Perhaps the biggest change viewers will recognize is Alfred. We are used to seeing him as the attentive, sarcastic butler who is mostly bound to Wayne Manor until Batman's beckoned call rings. But if this was to be an earlier exploration of Bruce Wayne/Batman, then it makes sense that everyone else's history is explored too.
"People are skeptical, aren't they?" Blanc commiserated. "People are worried that it's a departure from Alfred. They've given him a harder background, a military background with the MI6 thing. But what remains true is the fundamental relationship between Alfred and Bruce is the same. He's there to support, to nurture, to honor the promise he made to Bruce's parents and I really think we've stayed true to that. All the compassion, and all the wit I hope is still there. People are missing the one liners, but it's there and it's going to be there more. An example is that Alfred is forever trying to get Bruce to eat a decent meal, and all Bruce wants to do is drink protein shakes or a green tea."
"There's still that slight vying for control between the two of them as far as who dictates who's life. That's a very rich vein to tap for these two characters.
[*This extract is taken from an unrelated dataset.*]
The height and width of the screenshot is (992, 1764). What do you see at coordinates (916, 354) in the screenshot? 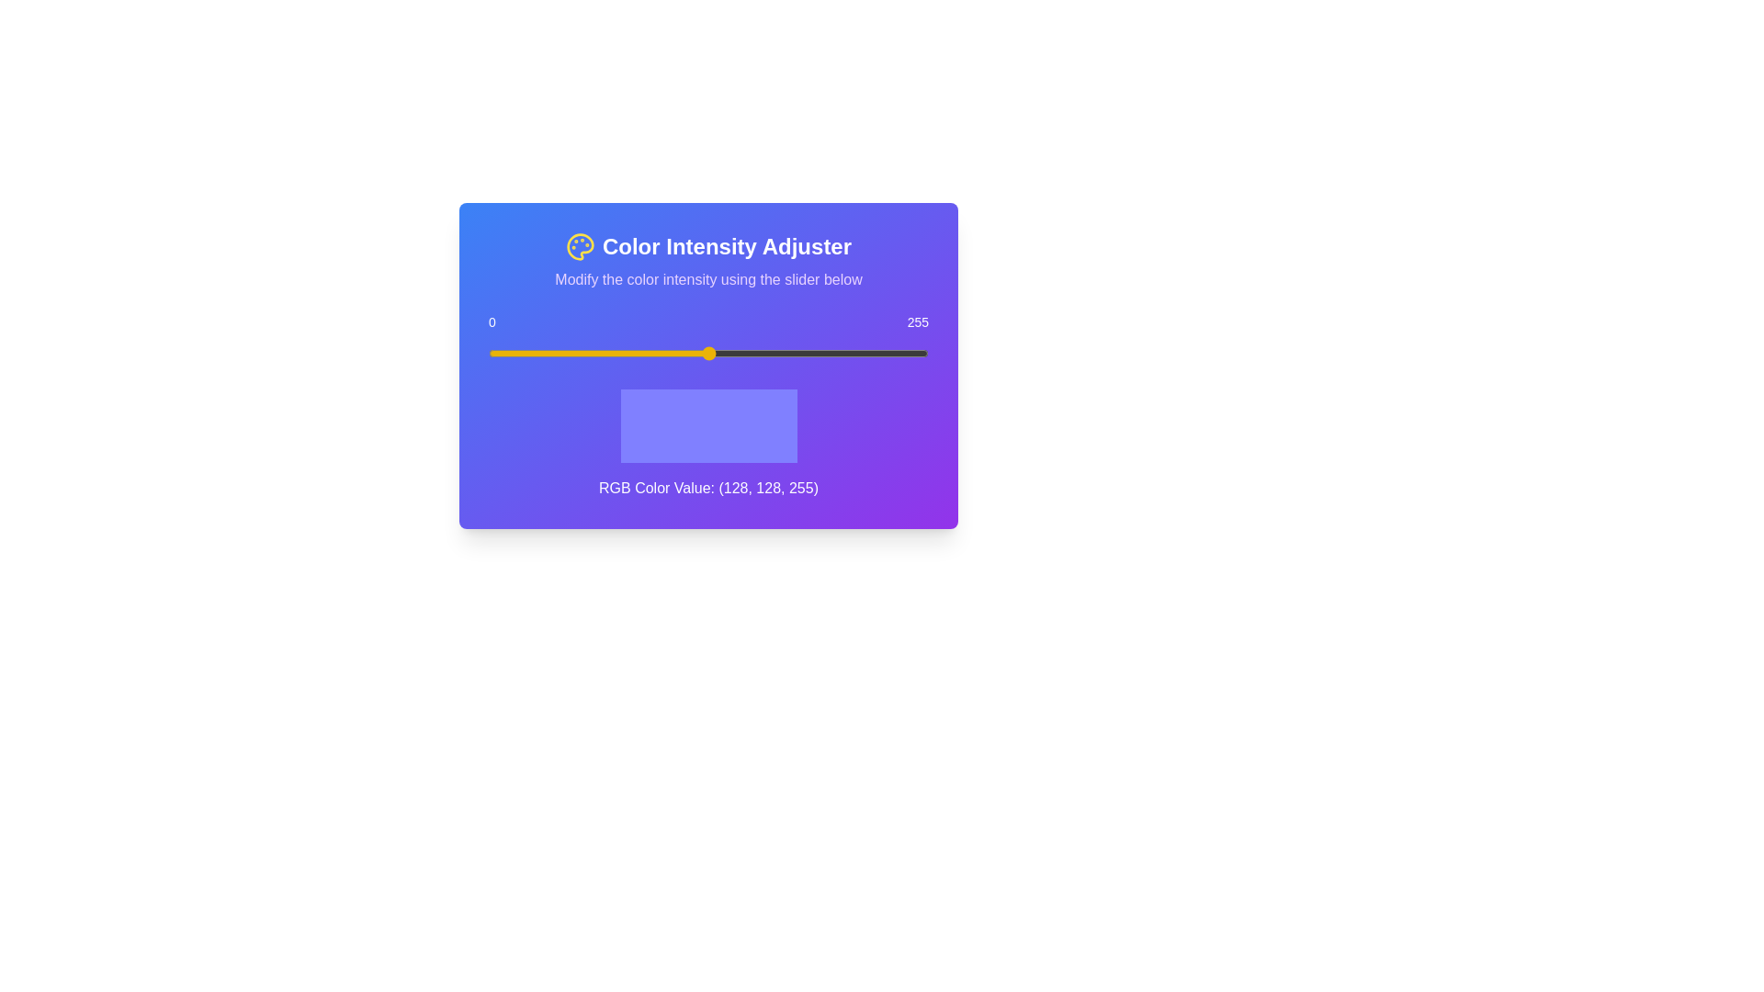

One we've gone in a new direction, that's for sure and I don't think we're ashamed of that. We're proud of it. The fundamental truth of the relationship is still there and still honored that's what I love about the whole show. It's still very much Batman."
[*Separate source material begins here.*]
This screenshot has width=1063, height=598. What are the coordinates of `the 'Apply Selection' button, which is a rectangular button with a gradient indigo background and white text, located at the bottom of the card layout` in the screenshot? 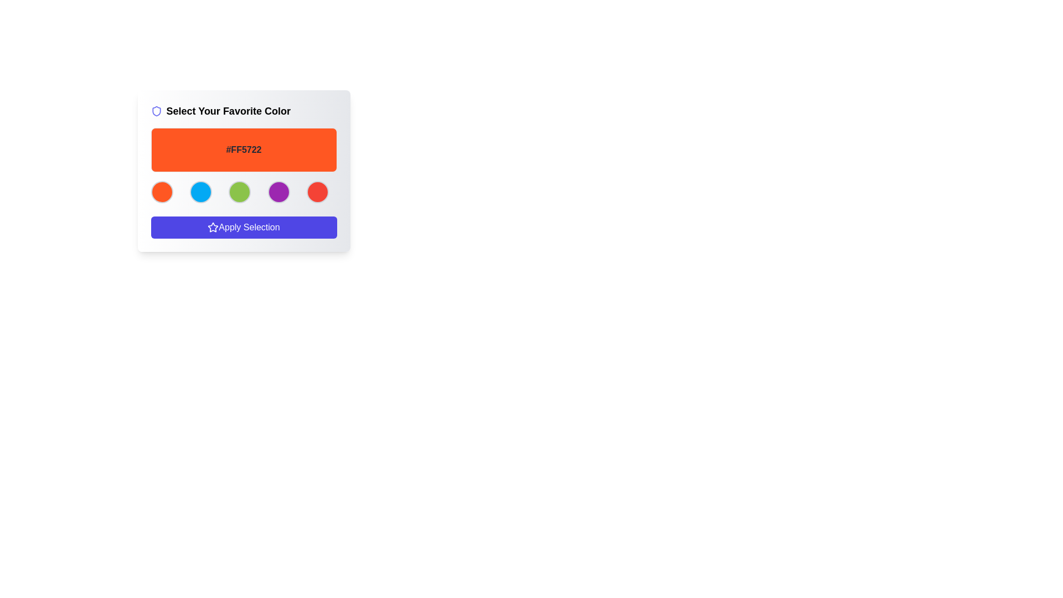 It's located at (243, 227).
"It's risky, of course. Sometimes fans feel insulted by that, I don't as a fan. It's refreshing and enlightening and takes things in a new direction. What I want is the traditional relationships honored. If Alfred became Batman's sidekick, then that wouldn't wash for Alfred. I think there's concern that that's what's happening, not at all. That is not Alfred's role in this. It's just a younger re-imagining of Alfred. He's realizing that he's slowing up and he's not the guy he once was and he wants to provide that extra support. I think that's an interesting part of the story to delve into."
"Batman the franchise of franchises. It's hallowed ground and therefore risky to do something different. I love the challenge in that. Whenever you enter any kind of genre, you have a duty to honor that genre. So while you're hopefully doing something new you want to maintain the character elements that have always been there. We've kept the compassion, the fatherly relationship, the humor, the acerbic wit, that's why there's a British character in this thing is to set that up. It's a huge privilege. I was like a giddy school girl when I found out. We've been excited since. It's just stupendous when you see it all coming together. I love what they've done with it."
Because so much of this era of Batman isn't common knowledge Beware the Batman has a chance to be something that is both bold and brave. Much like Batman Beyond did from 1999-2001, Beware the Batman thrusts viewers to a timeline with characters that provide a great deal of mystery. That these characters will eventually shape Bruce Wayne, Alfred, Lt. Gordon and Barbara Gordon, into the iconic characters we know so well, Beware the Batman offers plenty of entry points of interest. Only time will tell how long we'll be able to experience this world.
Beware the Batman premiered July 13, 2013 and airs on Cartoon Network Saturday mornings as part of their DC Nation block. There are 26 episodes in season one.